Without the pictures, reproduce the entries below exactly.

=-=-=

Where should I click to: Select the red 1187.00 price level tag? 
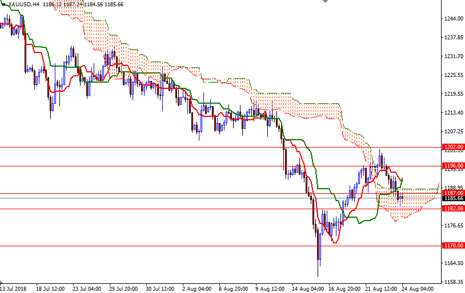pos(453,193)
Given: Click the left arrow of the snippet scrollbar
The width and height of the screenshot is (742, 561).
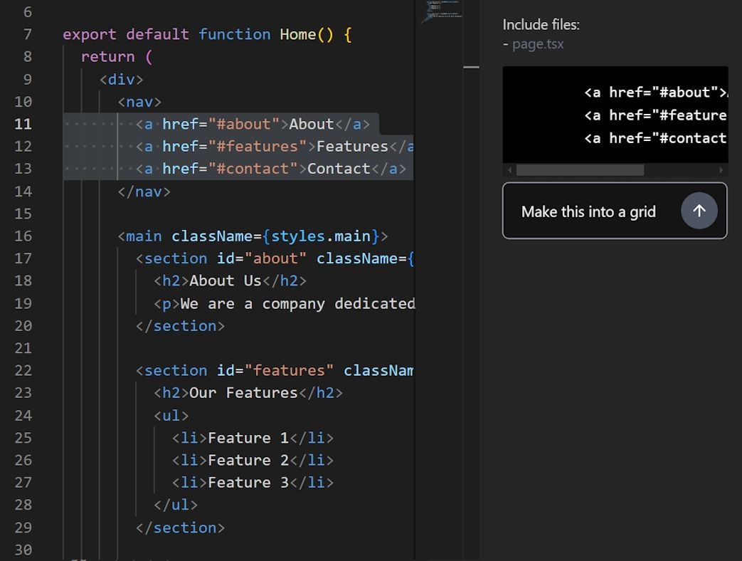Looking at the screenshot, I should (508, 170).
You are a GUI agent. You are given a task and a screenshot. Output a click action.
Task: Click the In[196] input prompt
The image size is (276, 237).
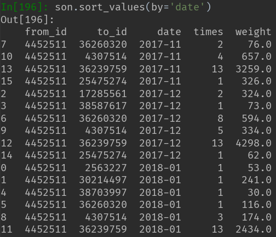tap(25, 7)
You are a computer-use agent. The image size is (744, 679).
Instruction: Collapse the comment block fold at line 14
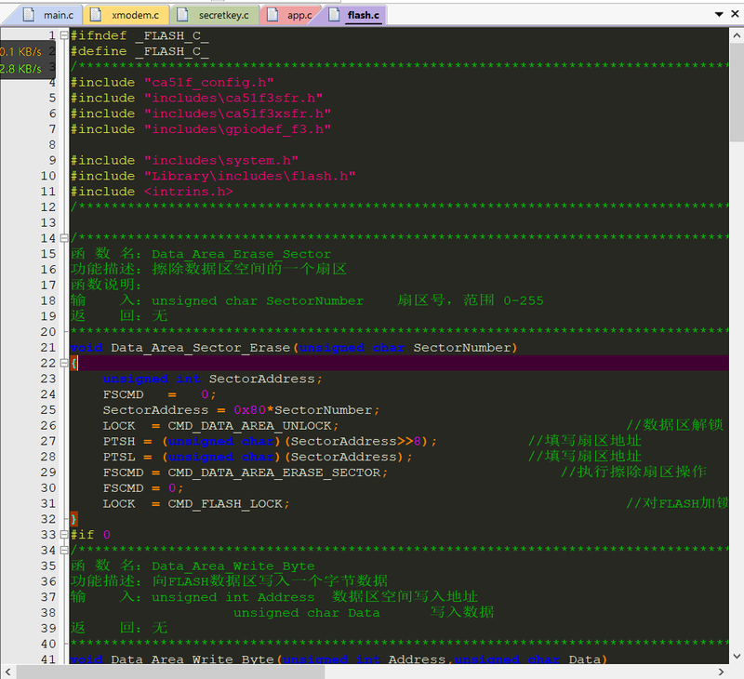point(64,238)
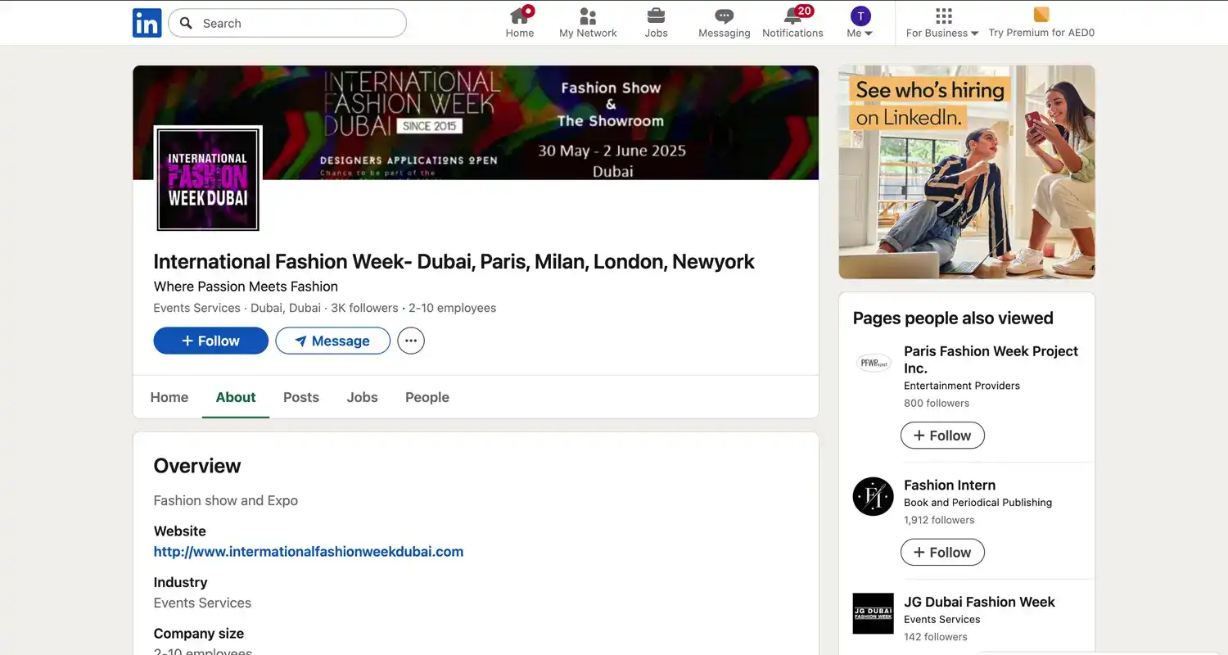Click the search magnifier icon
This screenshot has height=655, width=1228.
click(x=184, y=23)
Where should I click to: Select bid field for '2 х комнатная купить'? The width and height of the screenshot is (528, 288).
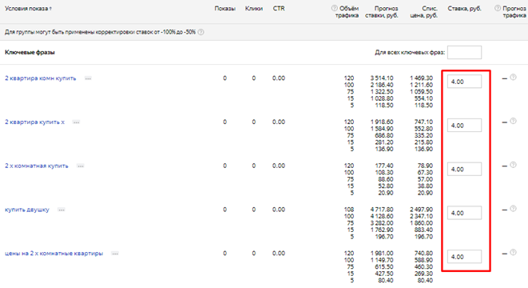click(464, 170)
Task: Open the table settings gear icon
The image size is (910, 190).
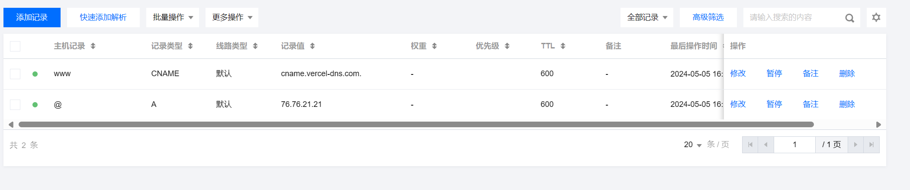Action: coord(876,17)
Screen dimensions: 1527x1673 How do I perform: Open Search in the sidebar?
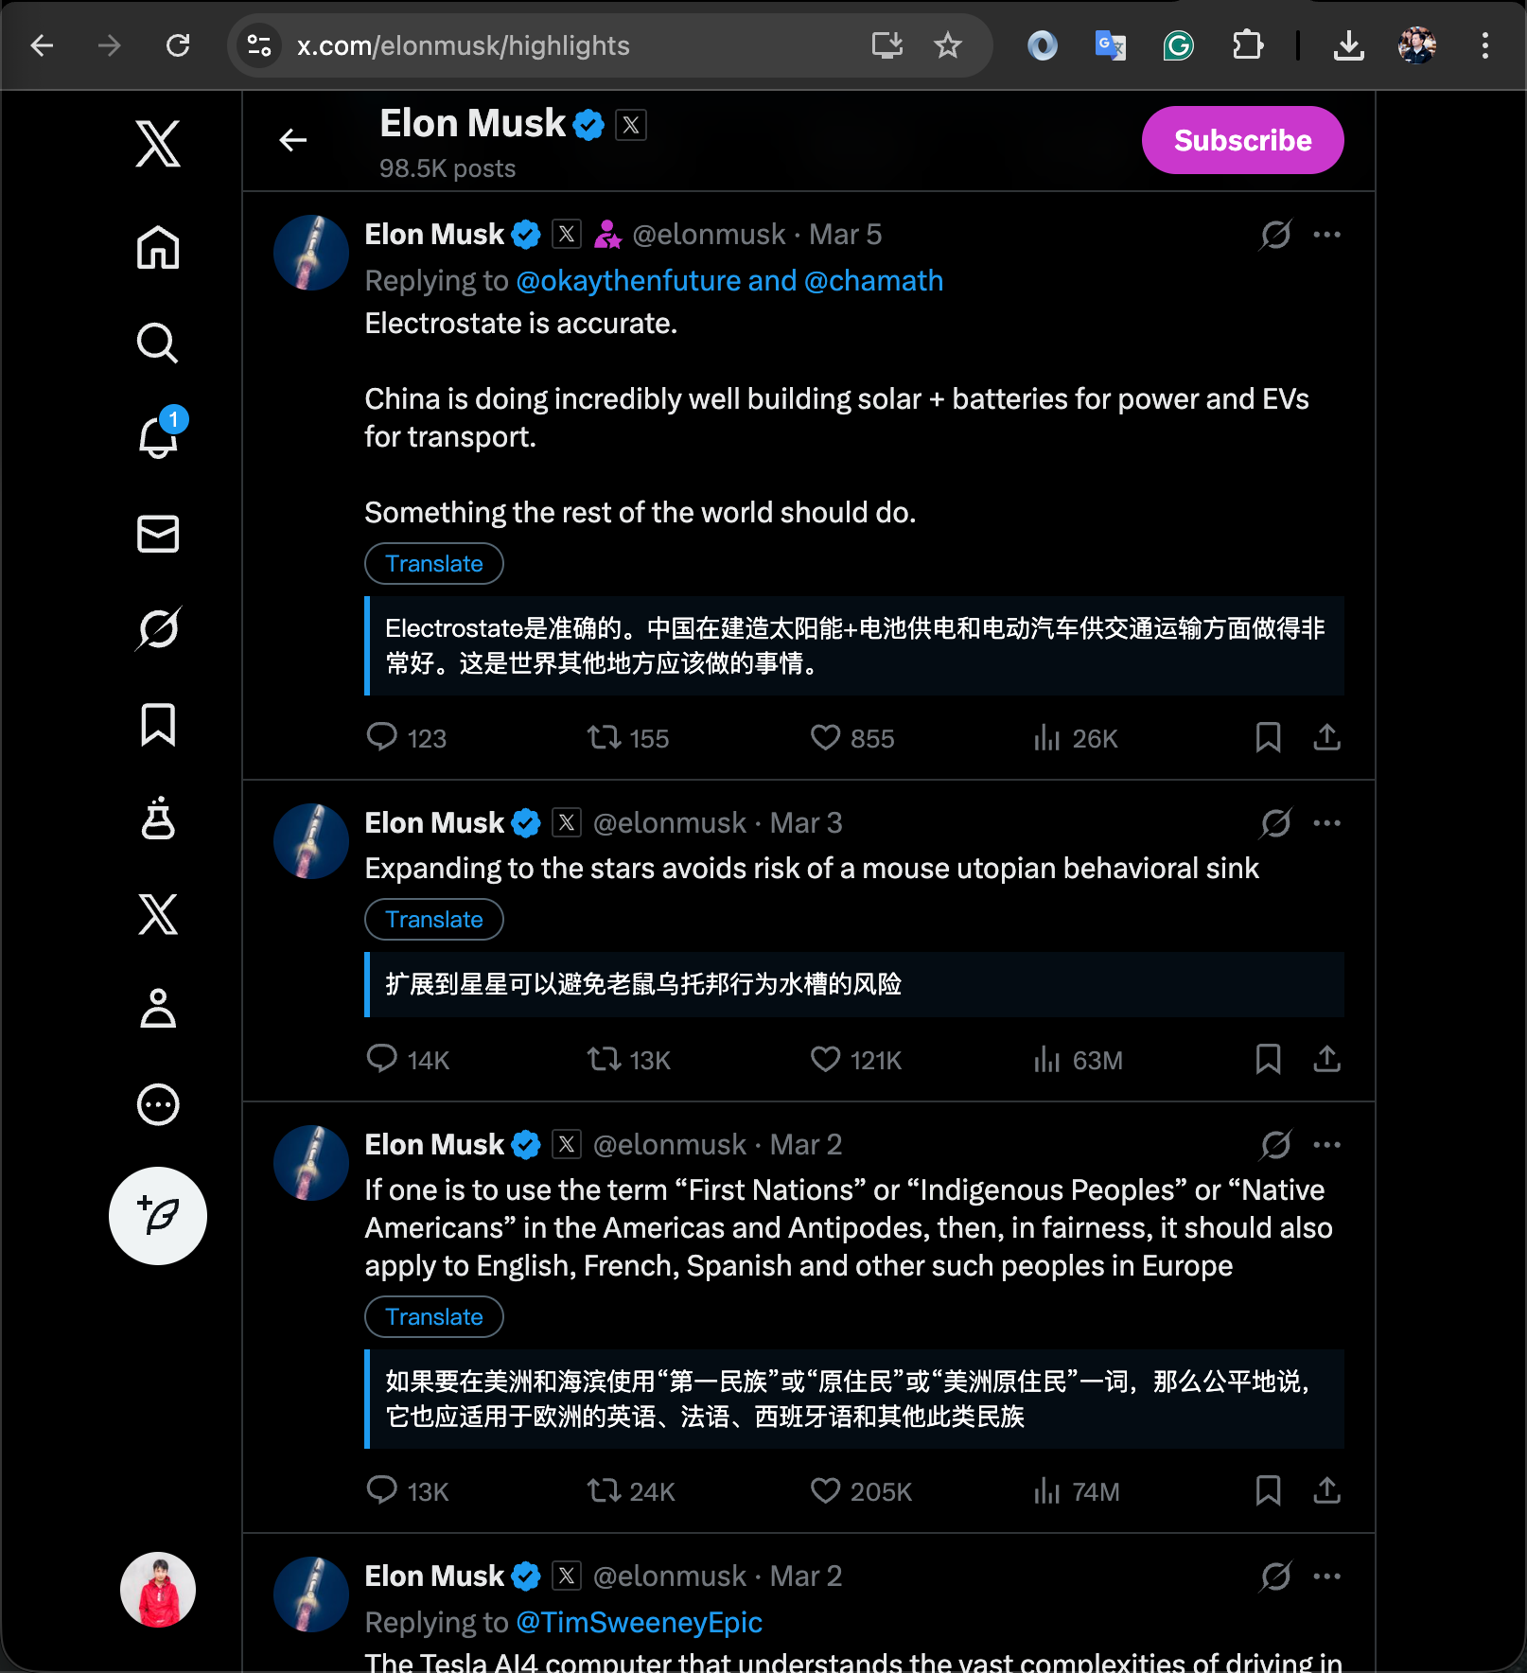pyautogui.click(x=158, y=343)
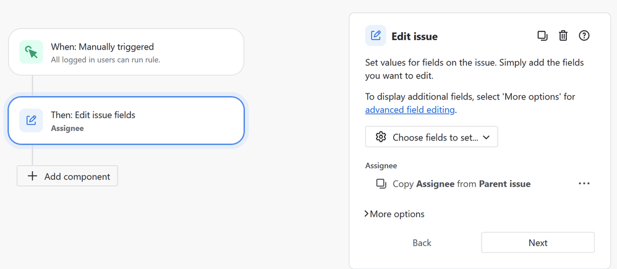The image size is (617, 269).
Task: Click the pencil icon on the Edit issue fields step
Action: (x=32, y=121)
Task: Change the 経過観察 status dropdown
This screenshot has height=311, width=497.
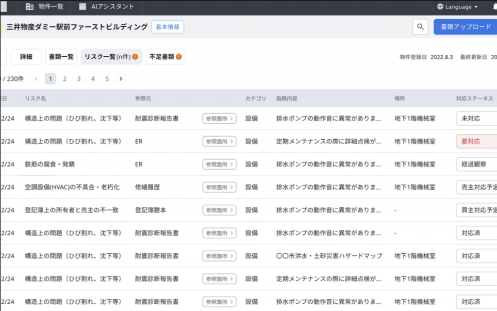Action: pyautogui.click(x=477, y=164)
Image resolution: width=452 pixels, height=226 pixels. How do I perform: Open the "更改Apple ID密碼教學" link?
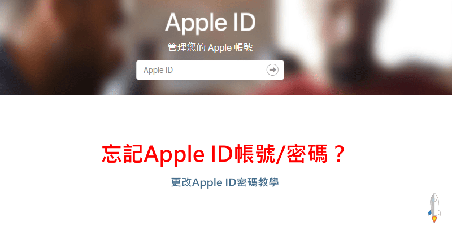[x=225, y=182]
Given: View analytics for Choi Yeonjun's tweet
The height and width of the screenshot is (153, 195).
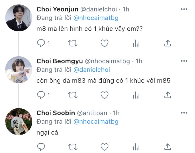Looking at the screenshot, I should pyautogui.click(x=136, y=43).
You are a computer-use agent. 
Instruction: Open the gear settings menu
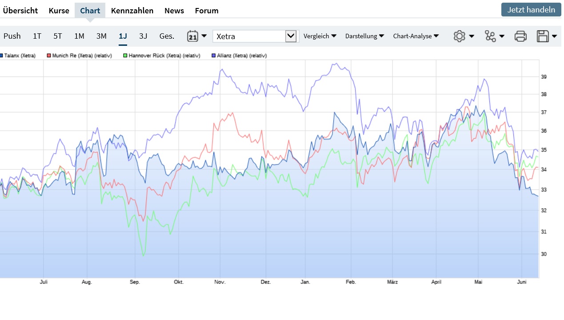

=-=-=

» **ANSWER BOX**
Where should I click to: Select the red 1187.00 price level tag? 
pos(453,193)
Given: Click the left arrow of the snippet scrollbar
The width and height of the screenshot is (742, 561).
Looking at the screenshot, I should (508, 170).
You are a GUI agent. You are given a task and a screenshot. Output a click action.
Task: Click the In[196] input prompt
The image size is (276, 237).
tap(25, 7)
You are a computer-use agent. The image size is (744, 679).
Instruction: Collapse the comment block fold at line 14
point(64,238)
Click the search magnifier icon
This screenshot has height=655, width=1228.
click(x=184, y=23)
Where should I click to: Select bid field for '2 х комнатная купить'? The width and height of the screenshot is (528, 288).
click(464, 170)
Task: Open the table settings gear icon
The image size is (910, 190).
Action: coord(876,17)
Screen dimensions: 1527x1673 How do I perform: Open Search in the sidebar?
pyautogui.click(x=158, y=343)
The image size is (617, 269).
Task: Click the pencil icon on the Edit issue fields step
Action: (x=32, y=121)
Task: Change the 経過観察 status dropdown
This screenshot has height=311, width=497.
Action: pyautogui.click(x=477, y=164)
Image resolution: width=452 pixels, height=226 pixels. How do I perform: Open the "更改Apple ID密碼教學" link?
[x=225, y=182]
Given: View analytics for Choi Yeonjun's tweet
The height and width of the screenshot is (153, 195).
Looking at the screenshot, I should pyautogui.click(x=136, y=43).
You are a computer-use agent. 
Instruction: Open the gear settings menu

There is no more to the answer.